Soon there was a much bigger world for me than the United States and the Roman Catholic Church, which I eventually realized also contained paradoxes. The e pluribus unum (“out of many, one”) on American coinage did not include very many of its own people (women, BIPOC, LGBTQIA+ people, poor folks, people with disabilities, and so many more). As a Christian I finally had to be either Roman or catholic, and I continue to choose the catholic end of that spectrum—remember, catholic means universal. Either Jesus is the “savior of the world” (John 4:42), or he is not much of a savior at all. Either America treats the rest of the world and its own citizens democratically, or it does not really believe in democracy at all. That’s the way I see it.
But this slow process of transformation and the realizations that came with it were not either-or decisions; they were great big both-and realizations. None of it happened without much prayer, self-doubt, study, and conversation. The journey itself led me to a deepening sense of holiness, freedom, and wholeness.

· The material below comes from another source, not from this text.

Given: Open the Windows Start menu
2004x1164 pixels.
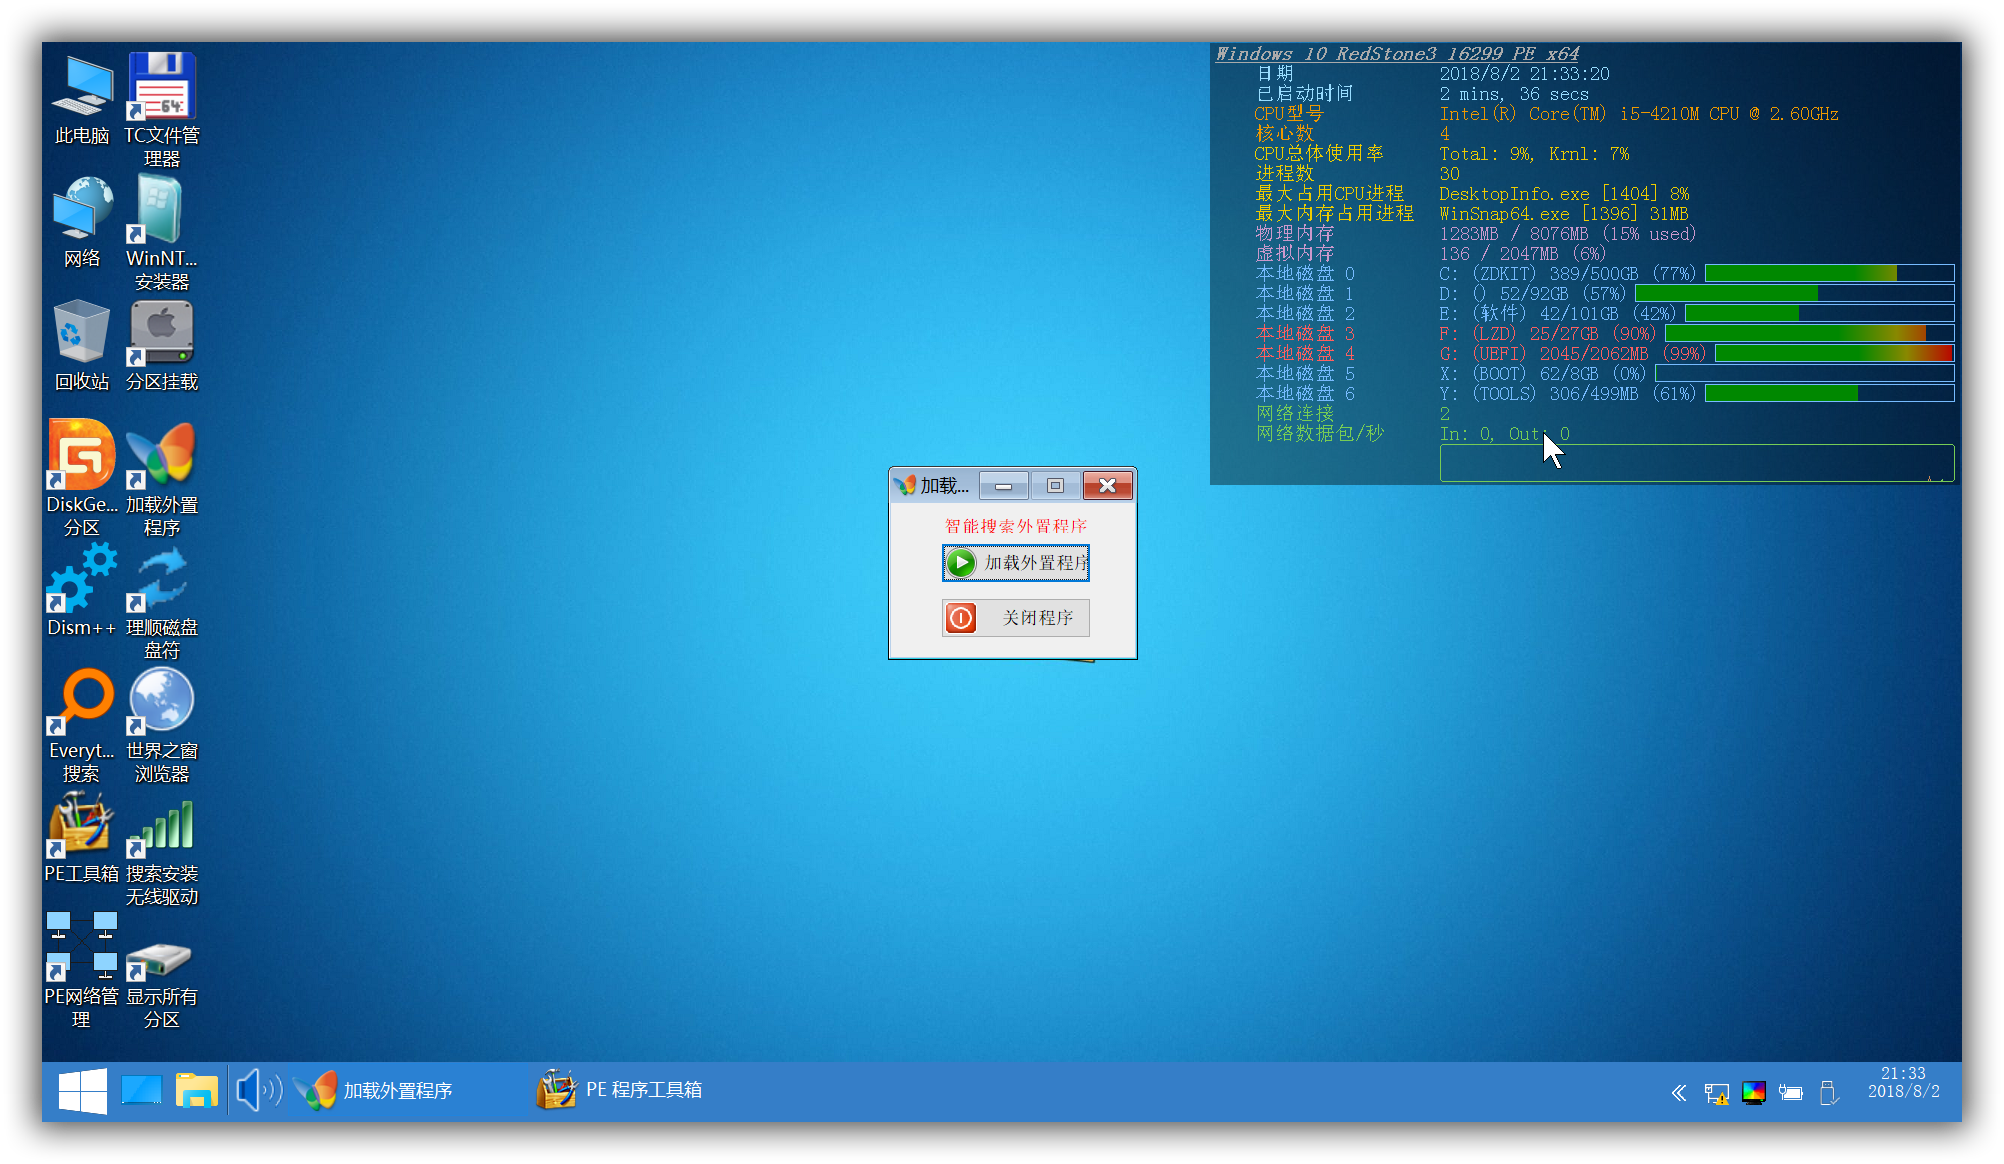Looking at the screenshot, I should coord(83,1091).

Although I didn’t begin thinking this way, I now hope and believe that a kind of second simplicity is the very goal of mature adulthood and mature religion.
My small, personal viewpoint as a central reference for anything, or for rightly judging anything, gradually faded as life went on. The very meaning of the word universe is to “turn around one thing.” I know I am not that one thing. There is Big Truth in this universe, and it certainly isn’t mine.
Mature religions, and now some scientists, say that we are hardwired for the Big Picture, for transcendence, for ongoing growth, for union with ourselves and everything else. Either God is for everybody, and the divine DNA is somehow in all creatures, or this God is not God by any common definition, or even much of a god at all. We are driven toward ever higher levels of union and ability to include, even if some of us go kicking and screaming. “Everything that rises must converge,” as Teilhard de Chardin put it. 
 Pierre Teilhard de Chardin, The Future of Man, trans. Norman Denny (New York: Harper and Row, 1964), 192.
Pain teaches a most counterintuitive thing that we must go down before we even know what up is. It is first an ordinary wound before it can become a sacred wound. Suffering of some sort seems to be the only thing strong enough to destabilize our arrogance and our ignorance. I would define suffering very simply as whenever we are not in control.
All healthy religion shows us what to do with our pain. If we do not transform our pain, we will most assuredly transmit it. If our religion is not showing us how to transform our pain, it is junk religion. It is no surprise that a crucified man became the central symbol of Christianity.
If we cannot find a way to make our wounds into sacred wounds, we invariably become negative or bitter because we will be wounded. That is a given. All suffering is potentially redemptive, all wounds are potentially sacred wounds. It depends on what we do with them. Can we find God in them or not?
If there isn’t some way to find some deeper meaning to our suffering, to find that God is somehow in it and can even use it for good, we will normally close up and close down, and the second half of our lives will, quite frankly, be small and silly.
+Adapted from Things Hidden: Scripture as Spirituality, p. 25.